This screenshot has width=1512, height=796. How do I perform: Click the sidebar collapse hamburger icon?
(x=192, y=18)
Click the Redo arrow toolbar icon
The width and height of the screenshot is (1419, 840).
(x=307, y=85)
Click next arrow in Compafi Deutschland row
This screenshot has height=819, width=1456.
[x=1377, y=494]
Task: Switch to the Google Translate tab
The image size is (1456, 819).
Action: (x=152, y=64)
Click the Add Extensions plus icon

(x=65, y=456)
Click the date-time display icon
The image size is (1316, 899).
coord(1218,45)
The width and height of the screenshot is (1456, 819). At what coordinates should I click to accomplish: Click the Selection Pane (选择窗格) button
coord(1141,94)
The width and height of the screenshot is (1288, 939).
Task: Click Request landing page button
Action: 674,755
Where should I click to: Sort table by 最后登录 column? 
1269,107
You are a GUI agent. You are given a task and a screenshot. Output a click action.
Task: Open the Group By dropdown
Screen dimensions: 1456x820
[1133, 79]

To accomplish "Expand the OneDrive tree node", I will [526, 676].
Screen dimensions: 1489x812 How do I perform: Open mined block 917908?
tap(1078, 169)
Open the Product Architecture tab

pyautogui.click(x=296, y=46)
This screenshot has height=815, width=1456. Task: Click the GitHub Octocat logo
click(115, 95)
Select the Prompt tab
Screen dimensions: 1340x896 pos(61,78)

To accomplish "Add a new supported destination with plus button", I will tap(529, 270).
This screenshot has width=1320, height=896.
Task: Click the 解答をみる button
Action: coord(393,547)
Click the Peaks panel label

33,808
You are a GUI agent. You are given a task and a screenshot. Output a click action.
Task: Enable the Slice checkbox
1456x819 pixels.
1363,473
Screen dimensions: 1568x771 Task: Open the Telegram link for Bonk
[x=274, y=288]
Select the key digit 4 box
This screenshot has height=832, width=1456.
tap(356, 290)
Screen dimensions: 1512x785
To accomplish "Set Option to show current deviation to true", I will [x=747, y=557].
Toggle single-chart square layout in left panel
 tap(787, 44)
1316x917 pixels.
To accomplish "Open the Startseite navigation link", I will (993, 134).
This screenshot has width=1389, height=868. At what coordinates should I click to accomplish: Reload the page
###
For this task, write out exactly the lines of the entries above, starting at the line with "Click the date-time display icon" and ending at the line with "Task: Open the Group By dropdown", both included, and no others.

Click the date-time display icon
The image size is (1316, 899).
coord(1218,45)
The width and height of the screenshot is (1456, 819). At what coordinates should I click to accomplish: Click the Selection Pane (选择窗格) button
coord(1141,94)
The width and height of the screenshot is (1288, 939).
Task: Click Request landing page button
Action: 674,755
Where should I click to: Sort table by 最后登录 column? 
1269,107
You are a GUI agent. You are given a task and a screenshot. Output a click action.
Task: Open the Group By dropdown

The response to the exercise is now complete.